**Brief:**
Only the lines below starting at the one that contains "Given: Click the session timer clock icon" and ending at the one that contains "1920x912 pixels." are to be reproduced, exactly and with both ends kept.

**Task inputs:**
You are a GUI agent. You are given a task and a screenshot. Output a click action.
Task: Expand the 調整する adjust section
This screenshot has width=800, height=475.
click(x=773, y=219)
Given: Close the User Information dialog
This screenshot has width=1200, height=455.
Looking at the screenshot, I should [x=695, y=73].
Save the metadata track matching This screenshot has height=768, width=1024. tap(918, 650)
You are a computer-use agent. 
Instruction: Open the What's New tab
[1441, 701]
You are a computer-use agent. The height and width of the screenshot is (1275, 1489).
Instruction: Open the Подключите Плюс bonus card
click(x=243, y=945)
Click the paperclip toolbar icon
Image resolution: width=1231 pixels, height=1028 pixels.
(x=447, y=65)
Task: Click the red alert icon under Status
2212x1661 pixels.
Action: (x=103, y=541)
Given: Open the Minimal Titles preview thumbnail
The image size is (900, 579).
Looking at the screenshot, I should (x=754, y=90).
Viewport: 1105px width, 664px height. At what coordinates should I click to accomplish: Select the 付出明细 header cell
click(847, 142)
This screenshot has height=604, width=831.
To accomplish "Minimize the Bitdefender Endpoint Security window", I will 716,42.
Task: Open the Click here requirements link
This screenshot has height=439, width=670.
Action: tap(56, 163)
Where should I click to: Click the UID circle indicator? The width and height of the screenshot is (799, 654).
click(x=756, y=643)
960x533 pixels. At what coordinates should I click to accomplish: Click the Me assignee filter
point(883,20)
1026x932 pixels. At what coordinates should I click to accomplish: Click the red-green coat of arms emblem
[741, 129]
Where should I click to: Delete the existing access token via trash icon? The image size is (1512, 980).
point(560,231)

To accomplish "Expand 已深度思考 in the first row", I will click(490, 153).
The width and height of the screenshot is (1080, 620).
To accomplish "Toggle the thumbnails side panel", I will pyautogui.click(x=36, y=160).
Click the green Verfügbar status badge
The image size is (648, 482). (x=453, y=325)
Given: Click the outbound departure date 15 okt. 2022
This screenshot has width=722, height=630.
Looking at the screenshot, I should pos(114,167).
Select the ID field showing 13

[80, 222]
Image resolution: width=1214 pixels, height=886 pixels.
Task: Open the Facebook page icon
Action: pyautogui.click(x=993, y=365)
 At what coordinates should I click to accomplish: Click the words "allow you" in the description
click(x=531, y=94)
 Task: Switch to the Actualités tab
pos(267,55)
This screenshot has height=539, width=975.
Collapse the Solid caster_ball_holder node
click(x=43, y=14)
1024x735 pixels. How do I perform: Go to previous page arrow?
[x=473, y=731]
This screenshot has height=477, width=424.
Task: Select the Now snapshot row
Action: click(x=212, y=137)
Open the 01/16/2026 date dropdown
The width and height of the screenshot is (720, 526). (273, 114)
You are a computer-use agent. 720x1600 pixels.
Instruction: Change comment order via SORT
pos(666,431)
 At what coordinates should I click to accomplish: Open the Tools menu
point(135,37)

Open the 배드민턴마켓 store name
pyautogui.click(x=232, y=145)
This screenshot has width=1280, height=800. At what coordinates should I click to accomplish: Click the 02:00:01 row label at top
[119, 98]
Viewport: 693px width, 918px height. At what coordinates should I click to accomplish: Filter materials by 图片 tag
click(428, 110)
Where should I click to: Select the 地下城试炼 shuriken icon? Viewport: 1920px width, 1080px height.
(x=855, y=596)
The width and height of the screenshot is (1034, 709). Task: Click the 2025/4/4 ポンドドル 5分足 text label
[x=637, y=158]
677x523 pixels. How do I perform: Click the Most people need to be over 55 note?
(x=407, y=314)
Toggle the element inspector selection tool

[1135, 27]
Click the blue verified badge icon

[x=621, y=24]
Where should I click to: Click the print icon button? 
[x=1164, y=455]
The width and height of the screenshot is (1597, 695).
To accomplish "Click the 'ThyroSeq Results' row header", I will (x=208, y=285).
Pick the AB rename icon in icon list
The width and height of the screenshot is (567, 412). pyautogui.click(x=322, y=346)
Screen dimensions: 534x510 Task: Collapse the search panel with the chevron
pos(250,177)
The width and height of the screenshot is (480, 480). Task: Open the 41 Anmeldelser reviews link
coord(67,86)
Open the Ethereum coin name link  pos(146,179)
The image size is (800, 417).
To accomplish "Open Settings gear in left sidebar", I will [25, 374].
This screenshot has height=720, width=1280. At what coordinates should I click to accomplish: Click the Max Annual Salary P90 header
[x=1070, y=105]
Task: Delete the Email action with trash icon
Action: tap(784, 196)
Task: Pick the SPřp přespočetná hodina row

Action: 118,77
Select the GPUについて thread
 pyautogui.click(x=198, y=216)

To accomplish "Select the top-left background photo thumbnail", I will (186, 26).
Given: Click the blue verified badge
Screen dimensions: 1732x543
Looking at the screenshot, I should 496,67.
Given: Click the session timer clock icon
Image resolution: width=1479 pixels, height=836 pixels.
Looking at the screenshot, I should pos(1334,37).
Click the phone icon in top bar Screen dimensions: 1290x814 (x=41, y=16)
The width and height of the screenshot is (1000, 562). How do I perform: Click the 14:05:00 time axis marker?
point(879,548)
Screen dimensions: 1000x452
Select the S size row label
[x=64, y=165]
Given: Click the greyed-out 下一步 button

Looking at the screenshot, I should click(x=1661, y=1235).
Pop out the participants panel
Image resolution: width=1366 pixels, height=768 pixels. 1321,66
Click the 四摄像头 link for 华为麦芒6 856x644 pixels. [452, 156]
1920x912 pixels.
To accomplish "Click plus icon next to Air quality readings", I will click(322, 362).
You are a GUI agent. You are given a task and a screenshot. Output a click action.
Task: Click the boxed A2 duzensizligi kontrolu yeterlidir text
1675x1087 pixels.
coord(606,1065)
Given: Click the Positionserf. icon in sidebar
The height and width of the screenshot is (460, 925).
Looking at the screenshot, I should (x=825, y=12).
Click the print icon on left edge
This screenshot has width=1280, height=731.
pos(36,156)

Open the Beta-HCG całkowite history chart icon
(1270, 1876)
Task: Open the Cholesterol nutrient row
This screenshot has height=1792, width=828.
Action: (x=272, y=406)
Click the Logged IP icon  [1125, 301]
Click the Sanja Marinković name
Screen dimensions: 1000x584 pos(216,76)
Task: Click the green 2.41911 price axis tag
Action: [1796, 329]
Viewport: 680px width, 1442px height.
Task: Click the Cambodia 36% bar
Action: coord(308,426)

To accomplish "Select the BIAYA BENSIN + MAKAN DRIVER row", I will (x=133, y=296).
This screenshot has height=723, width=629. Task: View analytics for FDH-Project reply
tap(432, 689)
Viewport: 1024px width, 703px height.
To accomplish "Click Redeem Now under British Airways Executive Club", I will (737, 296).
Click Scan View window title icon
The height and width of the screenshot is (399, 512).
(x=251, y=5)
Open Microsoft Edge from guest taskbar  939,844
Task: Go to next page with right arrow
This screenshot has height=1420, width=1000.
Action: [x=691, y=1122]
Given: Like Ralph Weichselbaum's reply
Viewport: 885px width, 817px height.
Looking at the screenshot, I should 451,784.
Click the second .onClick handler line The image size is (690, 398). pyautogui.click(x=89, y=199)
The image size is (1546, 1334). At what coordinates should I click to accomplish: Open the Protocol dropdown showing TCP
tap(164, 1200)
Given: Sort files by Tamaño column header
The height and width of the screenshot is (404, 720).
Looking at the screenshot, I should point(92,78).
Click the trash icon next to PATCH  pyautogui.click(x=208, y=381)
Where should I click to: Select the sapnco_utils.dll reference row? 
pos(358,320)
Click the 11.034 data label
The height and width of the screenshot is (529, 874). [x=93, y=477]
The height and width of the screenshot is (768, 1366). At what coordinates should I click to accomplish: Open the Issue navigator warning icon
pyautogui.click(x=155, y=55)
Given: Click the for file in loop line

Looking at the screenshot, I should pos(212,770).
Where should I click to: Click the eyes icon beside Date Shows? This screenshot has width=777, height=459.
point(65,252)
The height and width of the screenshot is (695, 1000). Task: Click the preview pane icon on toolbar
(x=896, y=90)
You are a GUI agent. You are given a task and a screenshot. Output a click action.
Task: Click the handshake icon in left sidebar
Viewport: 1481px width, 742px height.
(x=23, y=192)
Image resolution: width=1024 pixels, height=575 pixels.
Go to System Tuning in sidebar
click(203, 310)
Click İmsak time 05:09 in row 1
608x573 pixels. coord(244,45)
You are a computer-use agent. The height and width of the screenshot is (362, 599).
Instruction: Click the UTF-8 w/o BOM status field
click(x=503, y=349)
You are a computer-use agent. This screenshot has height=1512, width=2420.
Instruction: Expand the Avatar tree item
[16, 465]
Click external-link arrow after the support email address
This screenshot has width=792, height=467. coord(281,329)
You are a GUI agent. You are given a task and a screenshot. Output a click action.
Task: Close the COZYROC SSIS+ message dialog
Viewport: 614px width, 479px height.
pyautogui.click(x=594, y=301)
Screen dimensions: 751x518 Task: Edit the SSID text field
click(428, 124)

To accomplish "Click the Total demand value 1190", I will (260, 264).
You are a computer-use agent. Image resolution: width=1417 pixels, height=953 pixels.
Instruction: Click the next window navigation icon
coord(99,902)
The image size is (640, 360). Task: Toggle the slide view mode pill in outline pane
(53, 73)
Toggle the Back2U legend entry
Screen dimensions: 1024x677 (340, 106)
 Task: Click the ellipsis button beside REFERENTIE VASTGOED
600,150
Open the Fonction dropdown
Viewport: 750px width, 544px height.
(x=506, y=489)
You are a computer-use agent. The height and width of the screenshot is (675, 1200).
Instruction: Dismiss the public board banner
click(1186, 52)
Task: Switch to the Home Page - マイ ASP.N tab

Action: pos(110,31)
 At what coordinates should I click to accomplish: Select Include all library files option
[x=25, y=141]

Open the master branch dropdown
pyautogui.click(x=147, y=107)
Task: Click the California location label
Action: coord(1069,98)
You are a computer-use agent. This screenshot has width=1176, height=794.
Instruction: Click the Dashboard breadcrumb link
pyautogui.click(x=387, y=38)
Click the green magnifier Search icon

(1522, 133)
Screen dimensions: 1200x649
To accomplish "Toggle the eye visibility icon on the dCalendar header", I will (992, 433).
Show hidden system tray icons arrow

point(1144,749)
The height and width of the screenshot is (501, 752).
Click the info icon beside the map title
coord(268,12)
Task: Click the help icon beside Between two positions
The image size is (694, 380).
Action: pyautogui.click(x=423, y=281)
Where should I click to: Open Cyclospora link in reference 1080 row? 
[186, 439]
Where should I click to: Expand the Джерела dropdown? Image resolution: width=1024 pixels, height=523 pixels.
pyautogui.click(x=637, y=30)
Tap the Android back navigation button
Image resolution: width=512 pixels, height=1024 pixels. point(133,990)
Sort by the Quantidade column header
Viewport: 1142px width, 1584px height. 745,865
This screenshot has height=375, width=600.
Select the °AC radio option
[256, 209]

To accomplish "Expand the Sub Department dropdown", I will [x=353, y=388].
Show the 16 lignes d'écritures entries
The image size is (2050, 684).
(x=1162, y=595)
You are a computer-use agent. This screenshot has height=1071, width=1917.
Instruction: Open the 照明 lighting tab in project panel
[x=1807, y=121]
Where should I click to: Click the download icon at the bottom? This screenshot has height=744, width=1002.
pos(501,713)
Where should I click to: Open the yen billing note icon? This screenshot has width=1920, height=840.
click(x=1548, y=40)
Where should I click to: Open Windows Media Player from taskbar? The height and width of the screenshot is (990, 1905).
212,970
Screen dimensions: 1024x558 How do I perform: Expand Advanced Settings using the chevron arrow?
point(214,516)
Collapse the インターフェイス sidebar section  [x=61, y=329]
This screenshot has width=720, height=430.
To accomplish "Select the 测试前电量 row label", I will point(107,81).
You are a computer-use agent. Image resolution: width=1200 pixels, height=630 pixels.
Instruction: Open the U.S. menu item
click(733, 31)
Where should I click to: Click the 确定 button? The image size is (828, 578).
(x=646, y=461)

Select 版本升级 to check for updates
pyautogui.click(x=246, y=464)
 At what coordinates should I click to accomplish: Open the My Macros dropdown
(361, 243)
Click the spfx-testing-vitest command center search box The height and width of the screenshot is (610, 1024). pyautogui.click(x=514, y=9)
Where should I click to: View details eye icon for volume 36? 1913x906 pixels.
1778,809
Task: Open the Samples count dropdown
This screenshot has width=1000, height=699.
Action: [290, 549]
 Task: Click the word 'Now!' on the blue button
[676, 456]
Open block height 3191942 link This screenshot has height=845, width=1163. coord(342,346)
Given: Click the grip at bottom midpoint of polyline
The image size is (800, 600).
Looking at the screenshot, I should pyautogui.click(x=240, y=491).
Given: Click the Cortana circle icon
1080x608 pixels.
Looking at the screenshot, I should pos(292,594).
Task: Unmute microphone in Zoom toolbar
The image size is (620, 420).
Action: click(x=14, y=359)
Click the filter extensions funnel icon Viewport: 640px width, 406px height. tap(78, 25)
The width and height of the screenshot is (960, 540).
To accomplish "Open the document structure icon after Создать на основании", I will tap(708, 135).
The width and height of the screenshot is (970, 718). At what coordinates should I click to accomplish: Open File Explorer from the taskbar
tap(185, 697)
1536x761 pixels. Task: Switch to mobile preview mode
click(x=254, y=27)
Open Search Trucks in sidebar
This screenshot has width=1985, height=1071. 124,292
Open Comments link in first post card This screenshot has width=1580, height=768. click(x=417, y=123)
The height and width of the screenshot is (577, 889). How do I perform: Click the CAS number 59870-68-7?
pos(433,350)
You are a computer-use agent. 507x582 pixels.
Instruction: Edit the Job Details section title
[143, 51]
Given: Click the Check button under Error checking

**Answer for this exercise:**
Given: Click the session timer clock icon
Image resolution: width=1479 pixels, height=836 pixels.
Looking at the screenshot, I should pos(1334,37).
Click the phone icon in top bar Screen dimensions: 1290x814 (x=41, y=16)
The width and height of the screenshot is (1000, 562). How do I perform: Click the 14:05:00 time axis marker?
point(879,548)
Screen dimensions: 1000x452
Select the S size row label
[x=64, y=165]
Given: Click the greyed-out 下一步 button

Looking at the screenshot, I should click(x=1661, y=1235).
Pop out the participants panel
Image resolution: width=1366 pixels, height=768 pixels. 1321,66
Click the 四摄像头 link for 华为麦芒6 856x644 pixels. [452, 156]
1920x912 pixels.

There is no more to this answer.